(SEITE):
▶

Unabhängig von der gewählten Regelung stellen Nutzer*innen die
Fahrzeuge im Stadtgebiet verkehrswidrig ab. Die E- Scooter werden in den
Verbotszonen abgestellt, in den Fluss geworfen etc.
Dies wird als Vergehen des Fahrenden bewertet, der weiter
Gebühren zahlen muss. Ein solcher Fall liegt außerhalb des Einflussbereichs der
Verwaltung und der Anbieter.
Beschwerdestatistik
Während der seit April laufenden Testphase des E-Scooter-Betriebs
in Meerbusch sind über das interne Ticketsystem des Betreibers 33 Meldungen
eingegangen (Stand Juli). Etwas weniger als die
Hälfte bezieht sich auf schlecht geparkte Roller. Normalerweise handelt es sich um einen Roller, den ein Fahrer
ungünstig auf dem Gehweg oder vor der Einfahrt eines Anwohners abgestellt hat.

◀

(VORLIEGENDES MATERIAL):
▶

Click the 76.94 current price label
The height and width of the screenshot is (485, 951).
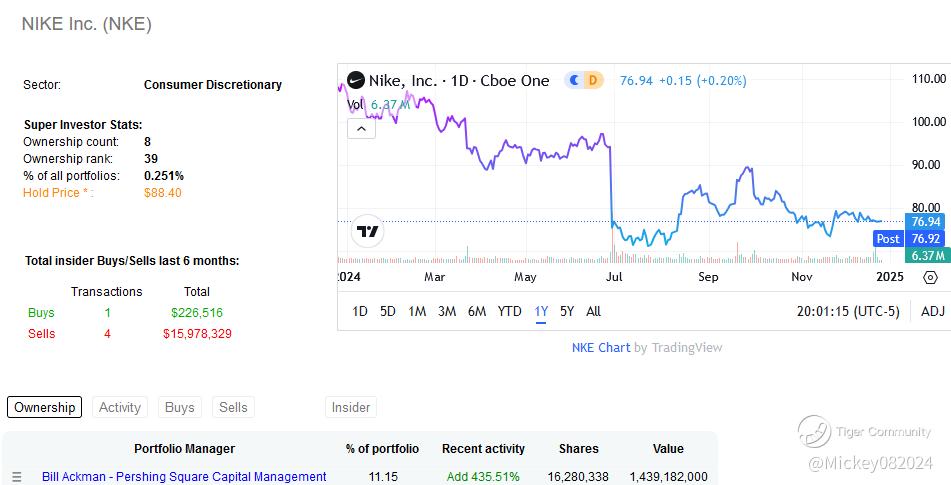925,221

◀
▶

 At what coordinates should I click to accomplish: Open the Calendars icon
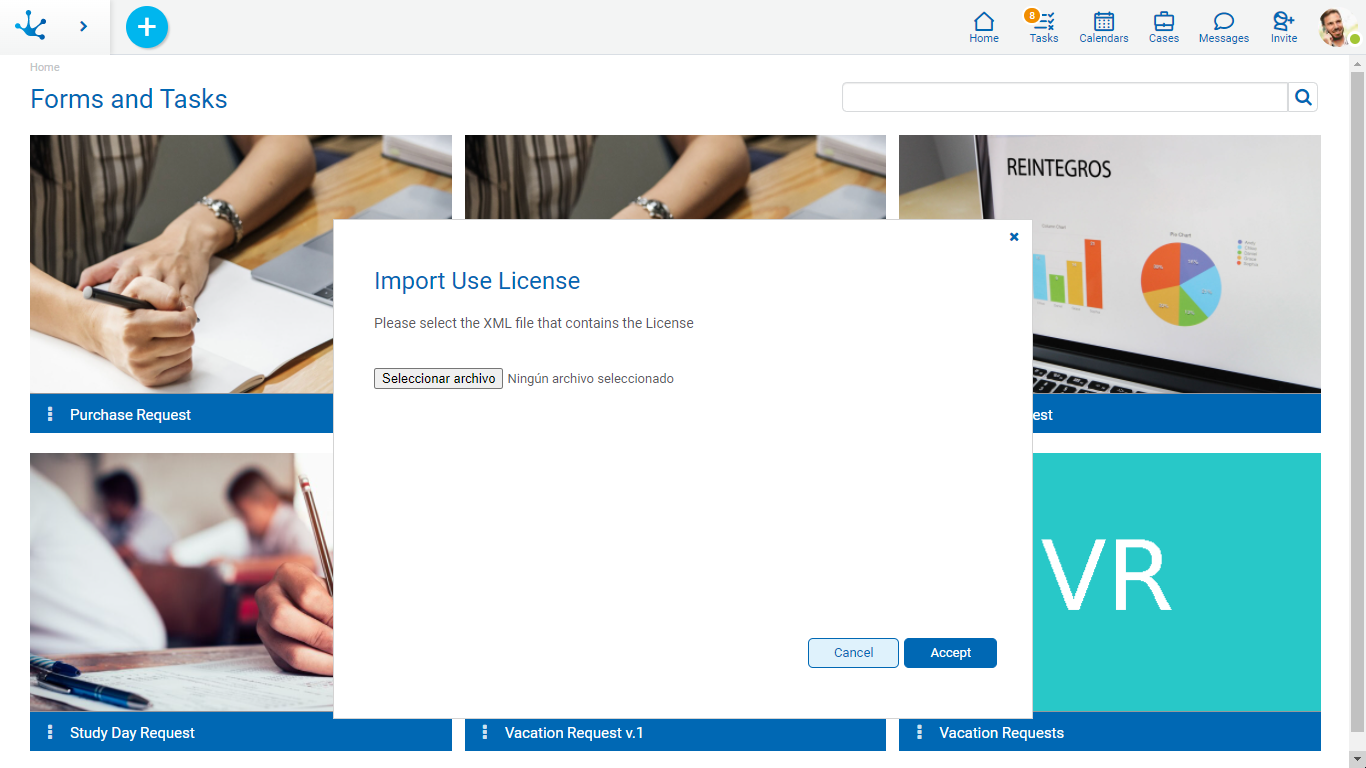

◀

(AUFGABEN):
1 – Kürzen Sie im Text über die E-Scooter in Meerbusch den Absatz, der mit „Während der seit April laufenden Testphase“ beginnt, und behalten Sie seine wichtigsten Fakten bei.
2 – Schreiben Sie den Text über die E-Scooter in Meerbusch nach seinem letzten Satz weiter.

(LÖSUNGEN):
1 – Seit Beginn der Testphase im April gingen bis Juli 33 Meldungen über das interne Ticketsystem des Betreibers ein. Knapp die Hälfte betrifft schlecht geparkte Roller, die meist ungünstig auf dem Gehweg oder vor der Einfahrt eines Anwohners stehen.

2 –
Die Bearbeitungszeit des Anbieters beträgt hier in der Regel 8 Stunden, wobei
versucht wird sich schnellstmöglich um eine Beseitigung zu kümmern. Häufig
kommt es jedoch vor, dass der betroffene Roller dann schon wieder entliehen
wurde, bis ein Mitarbeitender des Logistikpartners vor Ort ist. Es gab
zudem auch wiederholte Meldungen von Personen, die sich beschwert haben, weil
sie in unmittelbarer Nähe zu häufigen Nutzer*innen wohnen und ihr generelles
Missfallen über die Roller in ihrem jeweiligen Wohngebiet äußern wollen, auch
wenn die Roller an sich regelkonform geparkt waren. Der Betreiber weist darauf
hin, dass es sich bei den Beschwerden um eine moderate Menge handelt, die dem
Niveau der Städten Troisdorf und Siegburg, die eine ähnliche Flottengröße wie
Meerbusch haben, entspricht.
Ein Drittel der Meldungen geht auf positive
Bewertungen und Anfragen nach einer Erweiterung des Servicebereichs in
Meerbusch zurück. Die übrigen Meldungen sind allgemeine Fragen zur Nutzung der
Roller und Problemen mit dem Zahlungsmittel zuzuordnen.
Anlagen
- Selbstverpflichtungserklärung
der Stadt Meerbusch
- E Scooter Sondernutzungserlaubnis Düsseldorf
In Vertretung
gez.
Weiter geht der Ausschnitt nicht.